It might seem as if there would be no particular hurry to photograph a motionless stairwell--except for fact that the light was constantly changing because of clouds moving across the sun. There were also people walking up and down the stairs. If I hadn't taken this image when I did there is no guarantee I could have gotten it any other time.
One of the realities that my trip to Ecuador has reinforced is that there are few second chances in photography. Subjects are often in constant motion. Even when they aren't, the light is changing or the composition is changing. The sun is moving, clouds are moving, people and cars are moving. If the light is changing, so is your exposure. If your subject is moving, your plane of focus may need to change along with it.
Even as all this is happening, you may or may not have a camera with you. If you do, you may be occupied with some other activity, such as answering a call on your cell phone, riding in a cab or a bus, or carrying something in your arms. There is either no time to get your camera ready or by the time you do the moment has passed.

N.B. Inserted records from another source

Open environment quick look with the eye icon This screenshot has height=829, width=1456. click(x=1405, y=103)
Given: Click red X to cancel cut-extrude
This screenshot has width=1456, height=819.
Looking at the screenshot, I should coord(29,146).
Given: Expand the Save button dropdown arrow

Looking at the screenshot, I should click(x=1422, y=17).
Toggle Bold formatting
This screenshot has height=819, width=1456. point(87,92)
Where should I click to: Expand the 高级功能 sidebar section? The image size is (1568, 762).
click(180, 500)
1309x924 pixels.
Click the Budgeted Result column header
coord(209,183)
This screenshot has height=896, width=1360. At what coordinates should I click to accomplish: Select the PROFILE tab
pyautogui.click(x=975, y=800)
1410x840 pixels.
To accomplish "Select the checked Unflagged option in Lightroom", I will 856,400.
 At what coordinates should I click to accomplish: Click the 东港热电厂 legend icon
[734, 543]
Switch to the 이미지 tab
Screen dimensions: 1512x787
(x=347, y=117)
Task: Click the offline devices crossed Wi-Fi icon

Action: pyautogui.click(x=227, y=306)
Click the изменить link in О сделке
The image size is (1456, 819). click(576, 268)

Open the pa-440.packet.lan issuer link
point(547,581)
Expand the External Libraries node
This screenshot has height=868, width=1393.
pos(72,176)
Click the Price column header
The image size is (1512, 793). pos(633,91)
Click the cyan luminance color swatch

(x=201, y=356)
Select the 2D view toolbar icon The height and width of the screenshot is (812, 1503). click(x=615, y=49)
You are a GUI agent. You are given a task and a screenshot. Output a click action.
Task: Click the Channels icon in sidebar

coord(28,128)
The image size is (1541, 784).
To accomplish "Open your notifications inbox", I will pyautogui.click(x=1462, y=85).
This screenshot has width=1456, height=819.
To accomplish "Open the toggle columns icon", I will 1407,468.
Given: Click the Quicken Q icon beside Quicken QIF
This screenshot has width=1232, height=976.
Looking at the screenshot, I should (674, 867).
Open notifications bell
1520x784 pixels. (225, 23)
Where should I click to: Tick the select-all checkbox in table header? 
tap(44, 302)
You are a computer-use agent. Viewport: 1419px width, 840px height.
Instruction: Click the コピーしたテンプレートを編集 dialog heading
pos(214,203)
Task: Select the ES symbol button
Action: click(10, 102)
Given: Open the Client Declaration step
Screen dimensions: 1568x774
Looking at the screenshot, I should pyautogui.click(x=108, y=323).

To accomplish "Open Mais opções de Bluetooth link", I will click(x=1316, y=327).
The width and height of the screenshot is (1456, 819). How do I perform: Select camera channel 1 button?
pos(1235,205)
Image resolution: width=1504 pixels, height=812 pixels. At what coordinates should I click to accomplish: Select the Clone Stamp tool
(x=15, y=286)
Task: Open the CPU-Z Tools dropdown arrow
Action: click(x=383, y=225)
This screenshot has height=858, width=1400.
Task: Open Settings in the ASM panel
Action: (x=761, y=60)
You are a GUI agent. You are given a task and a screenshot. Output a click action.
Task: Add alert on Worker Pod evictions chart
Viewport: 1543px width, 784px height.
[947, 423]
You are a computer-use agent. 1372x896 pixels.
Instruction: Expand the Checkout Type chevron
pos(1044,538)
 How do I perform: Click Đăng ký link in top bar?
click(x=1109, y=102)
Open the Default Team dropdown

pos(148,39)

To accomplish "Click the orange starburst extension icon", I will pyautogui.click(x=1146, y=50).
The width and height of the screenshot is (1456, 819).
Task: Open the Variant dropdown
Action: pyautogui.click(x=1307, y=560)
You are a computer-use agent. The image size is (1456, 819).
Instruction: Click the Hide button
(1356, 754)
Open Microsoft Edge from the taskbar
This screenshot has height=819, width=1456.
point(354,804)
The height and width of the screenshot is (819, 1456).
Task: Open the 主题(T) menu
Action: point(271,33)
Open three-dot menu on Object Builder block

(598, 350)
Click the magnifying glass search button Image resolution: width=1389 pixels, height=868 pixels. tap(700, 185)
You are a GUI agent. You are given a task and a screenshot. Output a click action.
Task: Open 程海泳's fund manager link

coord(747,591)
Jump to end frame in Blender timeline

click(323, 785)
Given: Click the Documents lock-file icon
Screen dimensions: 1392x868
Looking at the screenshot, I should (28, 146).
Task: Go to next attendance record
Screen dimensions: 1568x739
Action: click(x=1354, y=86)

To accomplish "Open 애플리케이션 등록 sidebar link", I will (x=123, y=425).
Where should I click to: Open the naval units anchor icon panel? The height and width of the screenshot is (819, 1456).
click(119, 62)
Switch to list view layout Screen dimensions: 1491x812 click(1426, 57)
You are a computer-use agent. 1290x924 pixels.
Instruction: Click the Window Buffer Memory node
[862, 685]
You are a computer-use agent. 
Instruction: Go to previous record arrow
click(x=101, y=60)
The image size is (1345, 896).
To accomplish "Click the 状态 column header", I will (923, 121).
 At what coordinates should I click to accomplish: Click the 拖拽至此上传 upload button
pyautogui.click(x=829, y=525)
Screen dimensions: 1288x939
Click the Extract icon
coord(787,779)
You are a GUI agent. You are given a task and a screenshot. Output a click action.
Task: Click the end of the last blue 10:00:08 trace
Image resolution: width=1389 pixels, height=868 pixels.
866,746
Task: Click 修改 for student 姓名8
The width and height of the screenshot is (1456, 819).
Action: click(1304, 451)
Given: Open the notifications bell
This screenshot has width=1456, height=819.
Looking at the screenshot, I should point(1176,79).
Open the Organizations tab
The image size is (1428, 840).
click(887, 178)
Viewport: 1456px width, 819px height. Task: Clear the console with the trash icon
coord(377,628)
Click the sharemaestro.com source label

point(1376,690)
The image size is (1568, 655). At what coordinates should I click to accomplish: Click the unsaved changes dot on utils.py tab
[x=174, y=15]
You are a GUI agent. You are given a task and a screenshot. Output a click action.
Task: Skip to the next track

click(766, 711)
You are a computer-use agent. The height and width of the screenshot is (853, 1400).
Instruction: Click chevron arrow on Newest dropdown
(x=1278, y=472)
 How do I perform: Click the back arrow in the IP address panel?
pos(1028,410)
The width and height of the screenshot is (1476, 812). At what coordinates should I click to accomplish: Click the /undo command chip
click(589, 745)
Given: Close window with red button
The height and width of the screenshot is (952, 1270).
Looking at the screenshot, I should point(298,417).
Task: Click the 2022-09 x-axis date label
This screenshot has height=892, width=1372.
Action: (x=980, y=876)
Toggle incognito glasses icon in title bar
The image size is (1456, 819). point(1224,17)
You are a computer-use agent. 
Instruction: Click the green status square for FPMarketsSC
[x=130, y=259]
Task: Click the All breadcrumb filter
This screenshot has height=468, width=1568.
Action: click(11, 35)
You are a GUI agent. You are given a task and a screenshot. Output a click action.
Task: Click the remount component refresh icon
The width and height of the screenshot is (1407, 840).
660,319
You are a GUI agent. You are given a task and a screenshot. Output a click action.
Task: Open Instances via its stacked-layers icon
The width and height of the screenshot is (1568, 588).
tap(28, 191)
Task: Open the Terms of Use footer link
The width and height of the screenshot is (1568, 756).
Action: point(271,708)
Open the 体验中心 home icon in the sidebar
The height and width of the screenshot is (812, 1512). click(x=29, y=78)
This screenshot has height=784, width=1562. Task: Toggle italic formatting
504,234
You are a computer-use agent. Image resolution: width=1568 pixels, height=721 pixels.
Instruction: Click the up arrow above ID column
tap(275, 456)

Mind you, I'm not complaining about any of this: I'm simply describing the way things are. It's one of the constant challenges of photography and one of the reasons why we feel such exhilaration when everything falls into place at exactly the right moment. The one thing to remember is that these moments only happen when you're actively photographing; and by "actively," I mean either seizing the moment or waiting for the moment to arrive. Once it comes it may never come again.